Os Olhos e a Barriga
«A notícia veio nos jornais: um desempregado de 23 anos, pai de dois
filhos, deitou a mão a um dos belos cisnes do lago do Parque de Basílio Teles,
em Matosinhos, torceu-lhe o pescoço e levava-o para casa, para o jantar da
família, quando foi apanhado por um polícia. Os cisnes são, desde tempos
imemoriais, símbolos de beleza e de perfeição e, nessa qualidade, bibelots vivos da decoração de
lagos e jardins. Nos jardins suspensos da Babilónia; nos do shogun, em Kyoto; em Pequim, nos
do imperador; nos lagos imensos do palácio de Kublai Khan, como nos do edénico
jardim inicial, vogaram, vogam eternamente, cisnes. Sob as suas formas
tranquilas e longilíneas se ocultou Zeus para seduzir Leda e desse amor nasceu
Helena, por cuja beleza morreram Aquiles e Heitor, Páris e Ajax, Ifigénia e
Polixena, e caiu para sempre, em chamas, a orgulhosa Tróia.
******************************
Traduza para inglês a seguinte frase do texto fornecido: «Os cisnes são, desde tempos imemoriais, símbolos de beleza e de perfeição e, nessa qualidade, bibelots vivos da decoração de lagos e jardins.»

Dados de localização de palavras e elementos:
******************************
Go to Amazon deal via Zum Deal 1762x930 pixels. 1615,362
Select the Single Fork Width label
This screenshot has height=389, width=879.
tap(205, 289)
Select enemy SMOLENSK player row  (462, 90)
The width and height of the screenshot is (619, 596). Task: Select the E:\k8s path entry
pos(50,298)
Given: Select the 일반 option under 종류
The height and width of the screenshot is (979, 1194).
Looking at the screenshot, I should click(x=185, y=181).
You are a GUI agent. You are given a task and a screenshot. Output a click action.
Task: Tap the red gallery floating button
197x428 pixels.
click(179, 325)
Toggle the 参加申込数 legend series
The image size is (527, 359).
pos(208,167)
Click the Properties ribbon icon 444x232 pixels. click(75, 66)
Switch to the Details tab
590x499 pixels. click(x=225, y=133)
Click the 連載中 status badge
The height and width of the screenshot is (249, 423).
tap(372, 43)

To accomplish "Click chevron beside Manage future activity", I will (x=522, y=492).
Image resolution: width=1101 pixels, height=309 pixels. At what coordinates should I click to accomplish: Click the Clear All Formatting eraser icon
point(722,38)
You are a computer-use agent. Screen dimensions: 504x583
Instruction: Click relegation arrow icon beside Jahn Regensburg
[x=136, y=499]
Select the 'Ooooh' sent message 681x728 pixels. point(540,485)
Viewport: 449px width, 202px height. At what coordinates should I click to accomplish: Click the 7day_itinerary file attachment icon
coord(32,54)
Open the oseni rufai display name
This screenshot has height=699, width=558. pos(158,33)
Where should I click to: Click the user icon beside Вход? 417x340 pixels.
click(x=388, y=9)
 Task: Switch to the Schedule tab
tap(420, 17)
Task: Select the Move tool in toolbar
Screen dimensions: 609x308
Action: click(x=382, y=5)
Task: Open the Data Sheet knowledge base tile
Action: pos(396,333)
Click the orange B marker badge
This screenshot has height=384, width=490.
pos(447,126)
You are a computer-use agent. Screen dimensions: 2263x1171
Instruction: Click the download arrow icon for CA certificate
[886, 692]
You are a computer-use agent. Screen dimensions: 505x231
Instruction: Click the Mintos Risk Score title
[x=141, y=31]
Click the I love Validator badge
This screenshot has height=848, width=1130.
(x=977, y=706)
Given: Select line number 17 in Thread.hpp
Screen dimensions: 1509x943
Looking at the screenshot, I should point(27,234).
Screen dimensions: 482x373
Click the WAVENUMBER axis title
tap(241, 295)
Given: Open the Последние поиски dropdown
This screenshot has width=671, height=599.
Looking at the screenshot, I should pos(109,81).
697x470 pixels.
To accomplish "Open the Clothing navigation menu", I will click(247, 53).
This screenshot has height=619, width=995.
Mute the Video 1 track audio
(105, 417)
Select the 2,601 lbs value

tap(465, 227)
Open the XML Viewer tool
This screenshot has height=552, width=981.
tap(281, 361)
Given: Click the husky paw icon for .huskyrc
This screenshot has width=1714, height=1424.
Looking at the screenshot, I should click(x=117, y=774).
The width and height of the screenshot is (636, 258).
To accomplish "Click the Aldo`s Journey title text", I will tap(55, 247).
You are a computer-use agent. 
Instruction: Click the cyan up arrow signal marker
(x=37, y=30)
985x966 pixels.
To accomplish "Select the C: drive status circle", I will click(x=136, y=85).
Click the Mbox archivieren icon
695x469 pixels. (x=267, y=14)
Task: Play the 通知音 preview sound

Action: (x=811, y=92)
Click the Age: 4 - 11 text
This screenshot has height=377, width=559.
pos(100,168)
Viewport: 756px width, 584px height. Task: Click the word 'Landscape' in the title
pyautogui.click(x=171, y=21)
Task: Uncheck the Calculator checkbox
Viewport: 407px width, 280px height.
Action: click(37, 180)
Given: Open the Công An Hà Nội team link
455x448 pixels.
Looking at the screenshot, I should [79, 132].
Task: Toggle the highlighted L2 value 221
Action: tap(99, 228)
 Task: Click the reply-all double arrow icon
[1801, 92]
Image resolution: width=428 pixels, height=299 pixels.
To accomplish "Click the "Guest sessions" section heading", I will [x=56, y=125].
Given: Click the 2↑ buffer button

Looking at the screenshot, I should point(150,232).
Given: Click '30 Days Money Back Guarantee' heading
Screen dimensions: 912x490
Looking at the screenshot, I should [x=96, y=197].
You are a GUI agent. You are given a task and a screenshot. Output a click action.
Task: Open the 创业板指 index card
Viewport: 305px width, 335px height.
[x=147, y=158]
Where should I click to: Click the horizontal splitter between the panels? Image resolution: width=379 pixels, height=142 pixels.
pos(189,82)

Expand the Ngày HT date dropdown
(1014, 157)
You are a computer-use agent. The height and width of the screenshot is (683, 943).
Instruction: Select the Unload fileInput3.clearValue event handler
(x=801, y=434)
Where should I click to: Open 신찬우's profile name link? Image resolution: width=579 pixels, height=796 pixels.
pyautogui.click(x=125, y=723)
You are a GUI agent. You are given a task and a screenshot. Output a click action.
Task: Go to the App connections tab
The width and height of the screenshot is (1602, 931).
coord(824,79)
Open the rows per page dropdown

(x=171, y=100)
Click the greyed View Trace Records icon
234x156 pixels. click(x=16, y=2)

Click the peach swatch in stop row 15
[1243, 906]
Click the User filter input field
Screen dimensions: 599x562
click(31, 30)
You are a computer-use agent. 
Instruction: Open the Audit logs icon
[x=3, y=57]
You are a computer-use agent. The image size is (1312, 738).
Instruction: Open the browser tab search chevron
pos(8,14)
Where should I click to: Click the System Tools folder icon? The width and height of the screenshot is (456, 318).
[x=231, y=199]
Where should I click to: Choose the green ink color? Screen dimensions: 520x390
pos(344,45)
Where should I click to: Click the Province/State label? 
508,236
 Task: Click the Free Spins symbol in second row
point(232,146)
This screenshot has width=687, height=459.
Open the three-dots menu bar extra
******************************
**Resolução do exercício**. Swans have been, since time immemorial, symbols of beauty and perfection and, in that capacity, living bibelots in the decoration of lakes and gardens.